■ Work required
Return, without any change, the lines of the items that run from the line containing "Image resolution: width=862" through the end of the items, both ends included. Omit the pictures from your answer.

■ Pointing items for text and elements
--------------------------------------------------

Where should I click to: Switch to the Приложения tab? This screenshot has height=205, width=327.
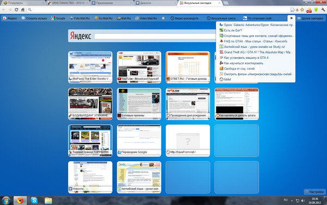tap(112, 3)
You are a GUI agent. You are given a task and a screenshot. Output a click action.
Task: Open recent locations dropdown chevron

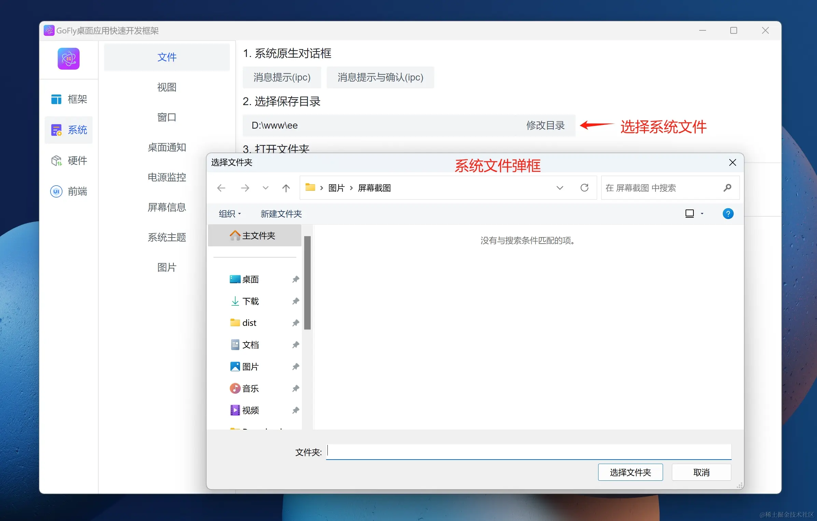(x=265, y=188)
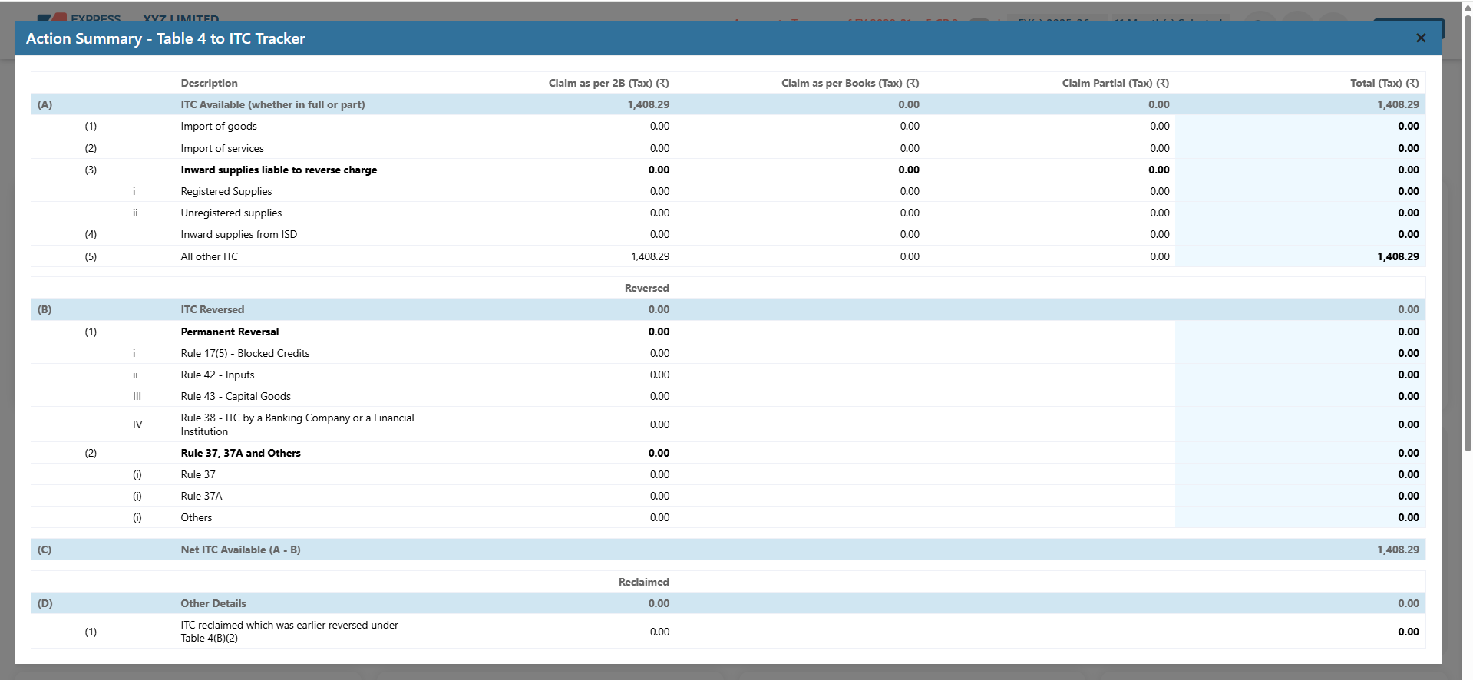Viewport: 1473px width, 680px height.
Task: Select the Other Details section row
Action: 213,603
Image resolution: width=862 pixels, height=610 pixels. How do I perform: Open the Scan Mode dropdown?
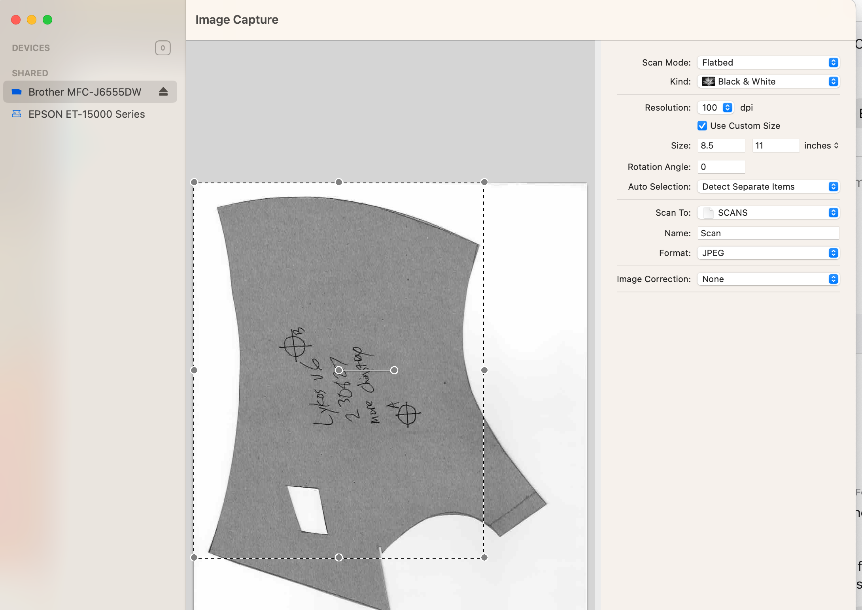(768, 62)
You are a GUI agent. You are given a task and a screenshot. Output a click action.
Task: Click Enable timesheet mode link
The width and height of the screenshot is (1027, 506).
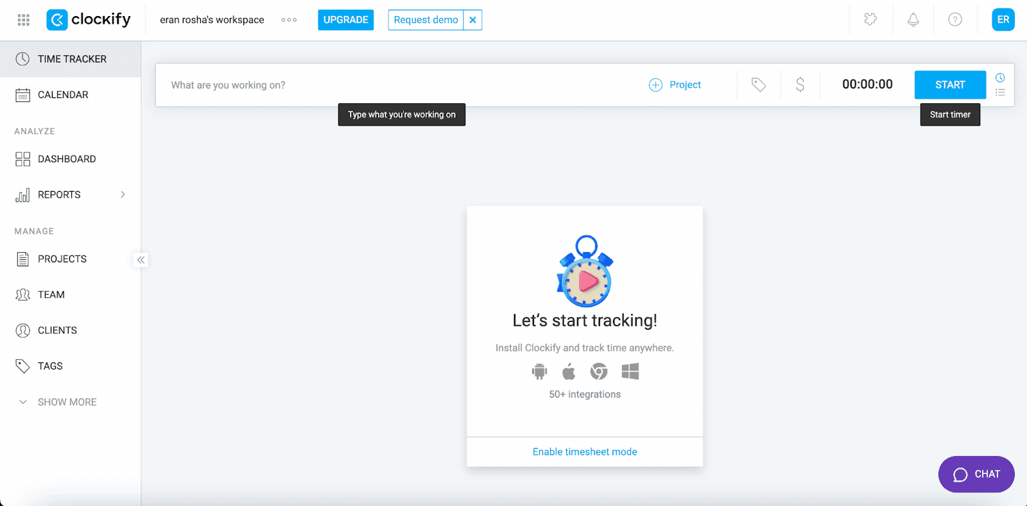click(585, 452)
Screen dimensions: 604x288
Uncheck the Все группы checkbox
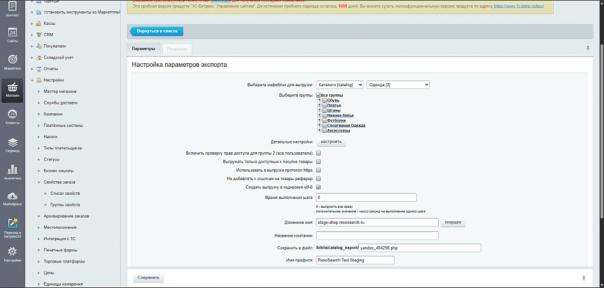(319, 95)
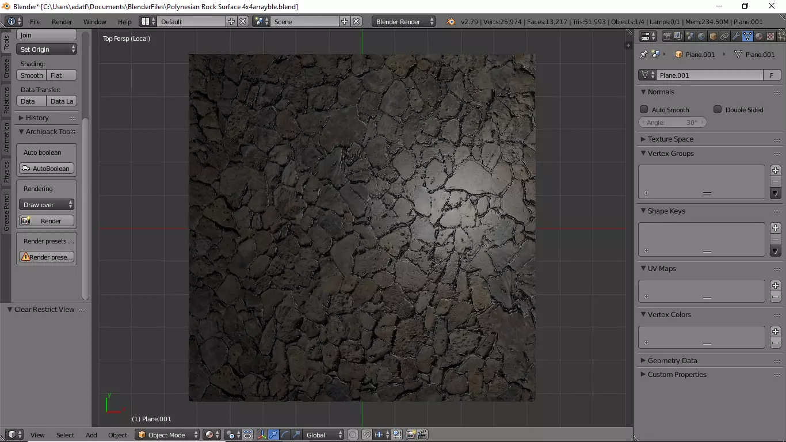
Task: Open the Material properties sphere icon
Action: coord(759,36)
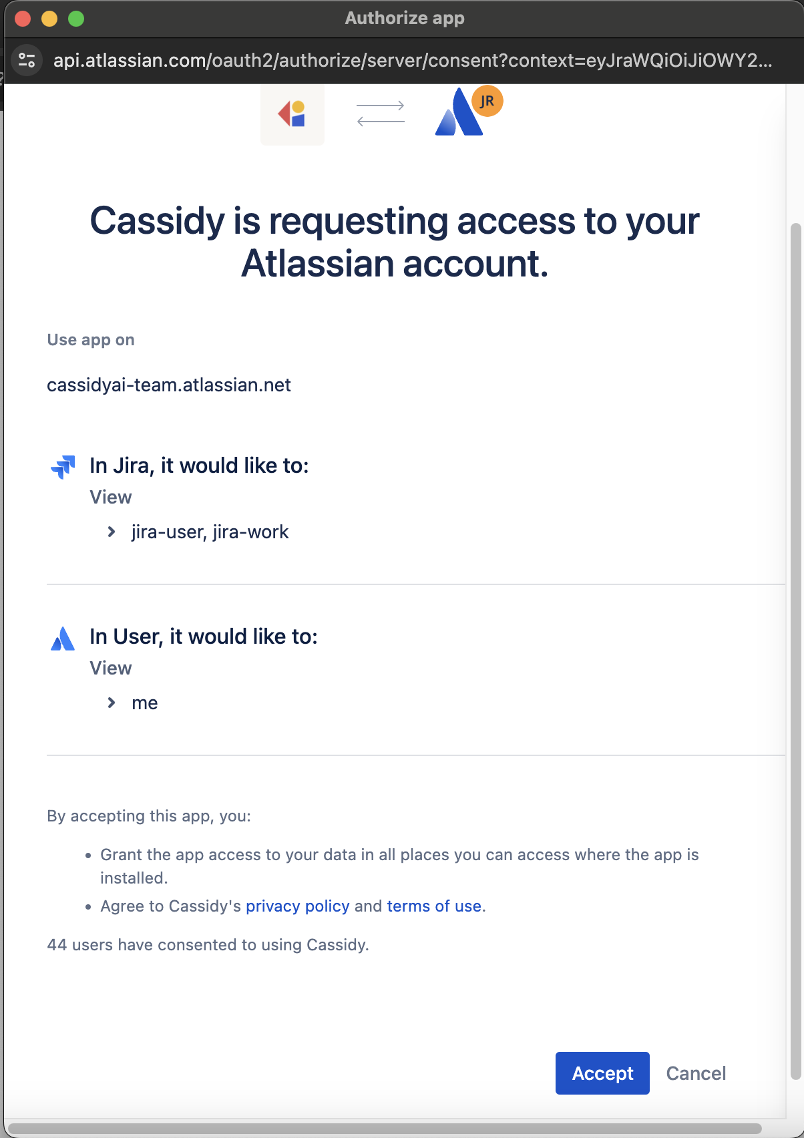Cancel the authorization request
Image resolution: width=804 pixels, height=1138 pixels.
tap(695, 1073)
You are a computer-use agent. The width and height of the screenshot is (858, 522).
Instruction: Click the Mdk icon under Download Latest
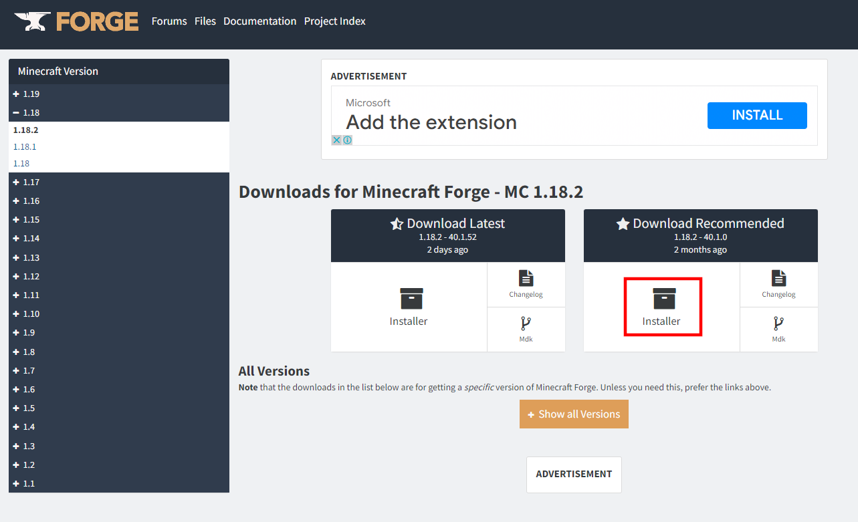pos(526,324)
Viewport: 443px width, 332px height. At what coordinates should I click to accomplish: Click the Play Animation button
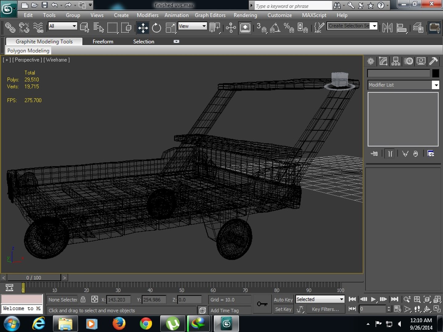373,299
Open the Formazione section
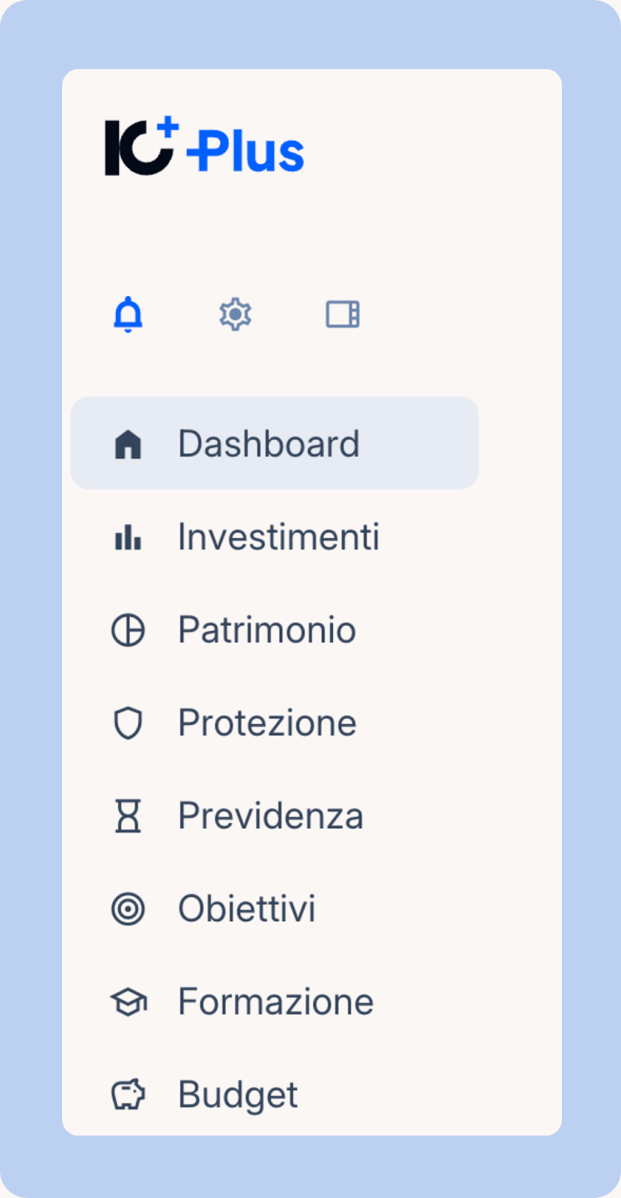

--------------------------------------------------

■ Answer below
Image resolution: width=862 pixels, height=610 pixels. How do I perform: Open the Scan Mode dropdown?
(768, 62)
You are a GUI agent. You are given a task and a screenshot. Output a click action.
Task: Click Enable timesheet mode link
The width and height of the screenshot is (1027, 506).
click(585, 452)
Screen dimensions: 604x288
Uncheck the Все группы checkbox
(319, 95)
Task: Open the Material properties sphere icon
Action: coord(759,36)
Cancel the authorization request
Image resolution: width=804 pixels, height=1138 pixels.
tap(695, 1073)
You are a computer-use agent. The width and height of the screenshot is (858, 522).
Instruction: Click the Mdk icon under Download Latest
pos(526,324)
Viewport: 443px width, 332px height. At what coordinates should I click to accomplish: Click the Play Animation button
373,299
Open the Formazione section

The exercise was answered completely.